Electrophysiological Evidence
Thus far, we have argued that the distributional asymmetry between masculine and feminine gender reflects underlying differences in the representation of the two genders. In this section, we turn to electrophysiological studies of grammatical gender to examine possible differences in processing and representation for masculine and feminine nouns in unilingual and mixed NPs. In contrast to behavioral measures, which reflect the cumulative outcome of several processes, the event-related potentials (ERPs) technique can provide high temporal resolution indices at different stages of processing, which is reflected in modulations of distinguishable components. Importantly, ERPs have been found to be modulated by different linguistic processes, including morphological markedness (Deutsch and Bentin, 2001; Kaan, 2002; Alemán Bañón and Rothman, 2016), making this technique particularly suitable to uncover potential differences in the processing of masculine and feminine grammatical gender.
ERPs have been widely employed to investigate the time course of noun phrase grammatical gender processing in both monolingual (Wicha et al., 2004; Barber and Carreiras, 2005; Caffarra and Barber, 2015) and bilingual (Caffarra et al., 2017a) speakers. The general finding is that grammatical gender violations in Spanish elicit a biphasic pattern, consisting of a Left Anterior Negativity (LAN) around 300 ms after stimulus onset and a subsequent P600 after 500 ms.4 The LAN effect has been suggested to reflect initial processes for detection of a morphosyntactic violation (Osterhout, 1997). The P600 effect has been linked to processes of reanalysis and repair of syntactic anomalies (Osterhout and Holcomb, 1992; Friederici et al., 1996; Kaan et al., 2000).

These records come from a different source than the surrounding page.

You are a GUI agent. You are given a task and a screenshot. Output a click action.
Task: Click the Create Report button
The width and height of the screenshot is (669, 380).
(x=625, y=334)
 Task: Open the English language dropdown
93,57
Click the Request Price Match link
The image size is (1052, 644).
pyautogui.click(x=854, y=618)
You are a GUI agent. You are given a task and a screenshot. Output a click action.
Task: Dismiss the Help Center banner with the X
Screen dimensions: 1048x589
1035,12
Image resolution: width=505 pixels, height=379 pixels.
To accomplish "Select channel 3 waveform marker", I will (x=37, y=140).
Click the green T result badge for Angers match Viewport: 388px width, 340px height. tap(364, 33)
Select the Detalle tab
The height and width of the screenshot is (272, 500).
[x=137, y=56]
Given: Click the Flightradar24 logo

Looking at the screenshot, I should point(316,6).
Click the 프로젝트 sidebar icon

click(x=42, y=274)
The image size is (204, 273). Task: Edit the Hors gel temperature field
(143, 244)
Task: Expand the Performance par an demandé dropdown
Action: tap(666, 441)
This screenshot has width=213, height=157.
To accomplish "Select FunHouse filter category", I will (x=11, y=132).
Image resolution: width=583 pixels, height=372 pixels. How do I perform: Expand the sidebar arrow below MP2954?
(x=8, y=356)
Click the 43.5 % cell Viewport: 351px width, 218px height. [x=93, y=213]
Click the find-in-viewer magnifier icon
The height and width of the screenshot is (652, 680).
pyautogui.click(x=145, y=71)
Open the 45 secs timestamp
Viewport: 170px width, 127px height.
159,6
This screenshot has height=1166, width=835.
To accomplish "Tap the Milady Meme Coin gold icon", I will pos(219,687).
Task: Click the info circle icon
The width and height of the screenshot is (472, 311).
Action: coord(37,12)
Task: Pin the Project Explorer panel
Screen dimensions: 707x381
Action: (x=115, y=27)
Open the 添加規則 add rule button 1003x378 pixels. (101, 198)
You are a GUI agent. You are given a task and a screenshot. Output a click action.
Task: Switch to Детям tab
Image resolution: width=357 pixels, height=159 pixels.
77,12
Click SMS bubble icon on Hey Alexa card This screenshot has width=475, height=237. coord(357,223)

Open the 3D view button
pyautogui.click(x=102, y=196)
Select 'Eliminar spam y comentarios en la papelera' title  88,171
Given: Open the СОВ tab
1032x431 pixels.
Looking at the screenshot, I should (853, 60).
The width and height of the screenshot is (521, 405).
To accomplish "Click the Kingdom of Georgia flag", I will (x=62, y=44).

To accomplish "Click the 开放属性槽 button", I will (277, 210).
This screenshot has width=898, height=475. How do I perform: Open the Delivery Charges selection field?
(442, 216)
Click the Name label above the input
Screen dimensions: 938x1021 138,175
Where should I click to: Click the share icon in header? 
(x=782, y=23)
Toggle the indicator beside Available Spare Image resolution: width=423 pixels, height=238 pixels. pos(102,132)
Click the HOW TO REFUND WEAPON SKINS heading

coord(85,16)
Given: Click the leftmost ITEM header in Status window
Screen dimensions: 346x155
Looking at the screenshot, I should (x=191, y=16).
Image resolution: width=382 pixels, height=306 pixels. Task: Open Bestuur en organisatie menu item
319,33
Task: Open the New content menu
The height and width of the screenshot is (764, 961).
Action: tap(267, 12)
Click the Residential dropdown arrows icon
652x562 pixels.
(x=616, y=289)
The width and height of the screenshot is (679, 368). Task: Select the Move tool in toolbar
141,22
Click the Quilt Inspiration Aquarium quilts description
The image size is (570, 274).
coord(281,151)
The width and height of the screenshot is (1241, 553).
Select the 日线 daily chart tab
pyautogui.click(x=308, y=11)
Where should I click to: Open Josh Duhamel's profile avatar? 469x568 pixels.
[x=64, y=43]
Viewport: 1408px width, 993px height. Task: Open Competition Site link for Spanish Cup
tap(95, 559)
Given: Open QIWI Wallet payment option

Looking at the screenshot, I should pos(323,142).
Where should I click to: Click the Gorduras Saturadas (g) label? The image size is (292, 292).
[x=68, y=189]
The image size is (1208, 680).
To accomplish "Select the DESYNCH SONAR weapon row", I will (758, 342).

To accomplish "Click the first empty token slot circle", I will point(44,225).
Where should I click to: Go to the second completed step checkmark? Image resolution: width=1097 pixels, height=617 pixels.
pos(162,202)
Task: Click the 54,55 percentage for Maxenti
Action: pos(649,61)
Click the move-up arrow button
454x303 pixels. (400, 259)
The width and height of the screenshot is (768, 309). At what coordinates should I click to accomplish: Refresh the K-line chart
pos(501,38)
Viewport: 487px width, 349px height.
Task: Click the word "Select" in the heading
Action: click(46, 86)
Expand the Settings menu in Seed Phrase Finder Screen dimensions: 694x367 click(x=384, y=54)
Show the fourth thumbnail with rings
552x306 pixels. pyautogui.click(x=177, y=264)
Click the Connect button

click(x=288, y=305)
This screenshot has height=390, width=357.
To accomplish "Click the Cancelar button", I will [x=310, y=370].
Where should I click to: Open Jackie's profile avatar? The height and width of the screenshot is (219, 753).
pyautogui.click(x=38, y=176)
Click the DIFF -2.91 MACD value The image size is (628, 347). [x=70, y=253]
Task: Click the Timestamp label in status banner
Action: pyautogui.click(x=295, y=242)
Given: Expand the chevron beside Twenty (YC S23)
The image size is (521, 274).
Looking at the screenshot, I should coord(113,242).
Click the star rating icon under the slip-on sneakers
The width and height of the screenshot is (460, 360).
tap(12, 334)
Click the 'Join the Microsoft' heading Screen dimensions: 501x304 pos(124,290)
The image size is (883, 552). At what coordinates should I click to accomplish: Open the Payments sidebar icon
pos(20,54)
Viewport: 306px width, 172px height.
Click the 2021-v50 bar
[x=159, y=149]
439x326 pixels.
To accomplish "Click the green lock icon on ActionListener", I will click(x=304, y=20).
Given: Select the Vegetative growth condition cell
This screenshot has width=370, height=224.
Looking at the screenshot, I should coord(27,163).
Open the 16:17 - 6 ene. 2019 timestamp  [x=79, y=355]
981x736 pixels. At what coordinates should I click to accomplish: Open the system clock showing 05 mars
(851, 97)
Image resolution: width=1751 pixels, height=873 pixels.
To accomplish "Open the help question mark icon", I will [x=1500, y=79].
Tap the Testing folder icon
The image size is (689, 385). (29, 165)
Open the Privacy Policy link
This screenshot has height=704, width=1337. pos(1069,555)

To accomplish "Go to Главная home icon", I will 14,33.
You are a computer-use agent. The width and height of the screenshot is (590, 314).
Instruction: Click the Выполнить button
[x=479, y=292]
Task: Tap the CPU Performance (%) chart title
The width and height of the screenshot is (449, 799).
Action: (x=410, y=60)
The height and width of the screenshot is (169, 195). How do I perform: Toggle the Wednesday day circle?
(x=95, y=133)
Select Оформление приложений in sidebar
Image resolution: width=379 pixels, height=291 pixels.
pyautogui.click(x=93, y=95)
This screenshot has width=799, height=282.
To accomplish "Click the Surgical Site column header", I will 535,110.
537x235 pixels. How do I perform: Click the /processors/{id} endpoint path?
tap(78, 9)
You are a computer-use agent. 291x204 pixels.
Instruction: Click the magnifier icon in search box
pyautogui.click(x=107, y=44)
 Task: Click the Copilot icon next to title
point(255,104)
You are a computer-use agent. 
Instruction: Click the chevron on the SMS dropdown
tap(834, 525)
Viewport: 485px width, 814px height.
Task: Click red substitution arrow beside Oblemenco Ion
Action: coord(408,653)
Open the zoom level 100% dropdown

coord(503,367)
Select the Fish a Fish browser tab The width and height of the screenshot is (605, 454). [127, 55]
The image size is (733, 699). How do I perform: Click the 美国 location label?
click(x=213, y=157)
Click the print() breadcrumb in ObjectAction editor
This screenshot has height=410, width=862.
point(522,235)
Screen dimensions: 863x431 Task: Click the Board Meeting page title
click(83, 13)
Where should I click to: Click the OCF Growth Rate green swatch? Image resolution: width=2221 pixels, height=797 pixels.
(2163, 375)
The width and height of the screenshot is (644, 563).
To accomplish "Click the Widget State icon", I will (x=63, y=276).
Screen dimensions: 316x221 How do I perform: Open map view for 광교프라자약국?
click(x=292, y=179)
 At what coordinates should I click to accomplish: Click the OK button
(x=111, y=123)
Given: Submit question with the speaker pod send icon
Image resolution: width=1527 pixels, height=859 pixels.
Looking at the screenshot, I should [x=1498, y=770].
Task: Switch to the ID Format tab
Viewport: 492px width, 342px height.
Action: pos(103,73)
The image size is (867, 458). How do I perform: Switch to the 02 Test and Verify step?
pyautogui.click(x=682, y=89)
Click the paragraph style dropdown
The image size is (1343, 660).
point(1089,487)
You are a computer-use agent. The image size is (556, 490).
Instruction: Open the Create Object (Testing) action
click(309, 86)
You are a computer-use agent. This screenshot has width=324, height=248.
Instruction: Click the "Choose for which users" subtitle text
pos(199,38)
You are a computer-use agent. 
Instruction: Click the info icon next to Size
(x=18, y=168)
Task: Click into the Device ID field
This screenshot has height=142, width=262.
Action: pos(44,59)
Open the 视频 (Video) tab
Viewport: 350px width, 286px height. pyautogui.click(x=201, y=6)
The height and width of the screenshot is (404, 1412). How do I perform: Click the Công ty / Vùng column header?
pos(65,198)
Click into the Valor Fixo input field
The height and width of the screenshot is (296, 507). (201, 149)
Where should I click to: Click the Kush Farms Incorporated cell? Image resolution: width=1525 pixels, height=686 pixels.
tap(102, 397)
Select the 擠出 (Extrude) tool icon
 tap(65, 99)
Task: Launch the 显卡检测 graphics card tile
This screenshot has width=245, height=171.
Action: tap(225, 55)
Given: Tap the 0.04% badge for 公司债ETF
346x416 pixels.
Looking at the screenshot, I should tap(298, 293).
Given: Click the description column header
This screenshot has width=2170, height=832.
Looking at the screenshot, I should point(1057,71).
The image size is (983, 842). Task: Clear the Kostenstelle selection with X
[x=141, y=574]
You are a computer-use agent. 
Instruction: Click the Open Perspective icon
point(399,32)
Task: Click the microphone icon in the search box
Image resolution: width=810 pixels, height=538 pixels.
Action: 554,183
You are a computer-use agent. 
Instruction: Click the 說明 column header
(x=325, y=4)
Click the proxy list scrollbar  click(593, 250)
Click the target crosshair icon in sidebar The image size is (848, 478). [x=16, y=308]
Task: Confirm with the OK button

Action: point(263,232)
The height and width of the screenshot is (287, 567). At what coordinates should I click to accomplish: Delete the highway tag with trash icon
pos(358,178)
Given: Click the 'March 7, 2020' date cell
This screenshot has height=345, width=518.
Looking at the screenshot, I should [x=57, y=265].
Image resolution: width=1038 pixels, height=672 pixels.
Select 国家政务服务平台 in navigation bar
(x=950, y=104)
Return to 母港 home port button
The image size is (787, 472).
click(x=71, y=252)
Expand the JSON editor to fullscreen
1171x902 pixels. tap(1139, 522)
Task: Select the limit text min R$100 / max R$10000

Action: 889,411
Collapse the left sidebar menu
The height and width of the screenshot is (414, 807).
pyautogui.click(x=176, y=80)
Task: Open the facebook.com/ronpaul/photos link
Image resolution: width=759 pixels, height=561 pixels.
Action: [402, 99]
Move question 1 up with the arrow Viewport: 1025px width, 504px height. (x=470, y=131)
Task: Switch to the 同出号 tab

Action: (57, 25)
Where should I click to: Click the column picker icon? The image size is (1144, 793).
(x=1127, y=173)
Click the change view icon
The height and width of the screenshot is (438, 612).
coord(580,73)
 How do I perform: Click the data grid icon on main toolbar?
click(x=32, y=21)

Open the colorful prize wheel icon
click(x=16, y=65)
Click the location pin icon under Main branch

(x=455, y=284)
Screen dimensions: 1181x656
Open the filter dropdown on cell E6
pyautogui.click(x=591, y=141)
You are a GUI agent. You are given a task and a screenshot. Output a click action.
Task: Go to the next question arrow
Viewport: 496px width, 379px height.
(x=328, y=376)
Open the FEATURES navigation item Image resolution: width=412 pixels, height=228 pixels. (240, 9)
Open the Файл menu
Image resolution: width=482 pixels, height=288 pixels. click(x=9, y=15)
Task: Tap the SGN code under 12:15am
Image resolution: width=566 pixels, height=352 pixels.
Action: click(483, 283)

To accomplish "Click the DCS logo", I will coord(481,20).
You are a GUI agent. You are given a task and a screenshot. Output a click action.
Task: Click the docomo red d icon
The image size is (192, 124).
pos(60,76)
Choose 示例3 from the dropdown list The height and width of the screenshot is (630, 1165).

Caffarra and Barber (2015) investigated whether distributional gender cues conveyed by Spanish noun endings (i.e., -a for feminine and -o for masculine) can influence gender processing in native Spanish speakers. Nouns with regular endings elicited a greater sustained negativity around 200 ms after the stimulus onset suggesting that Spanish speakers are sensitive to noun endings (see Halberstadt et al., 2018 for related findings with second language speakers of Spanish using eye-tracking methodology). Notwithstanding, a LAN-P600 biphasic pattern was similarly reported for gender violations for both regular and irregular nouns. Based on these findings, the authors concluded that grammatical gender agreement processes rely mostly on the representation of gender, regardless of distributional gender cues conveyed by noun endings. Using the same paradigm, Caffarra et al. (2017a) replicated these results with Spanish-Basque bilinguals but observed that participants who reported using Spanish more regularly were able to detect violations for irregular nouns earlier and more easily than those who were Basque dominant. These results highlight the role of regular correspondence between the word form and a specific gender class and, more broadly, of experience that users have with language in category learning and representation. At the same time, these findings also suggest that lexical representations may become more entrenched with greater language experience, resulting in more efficient processing.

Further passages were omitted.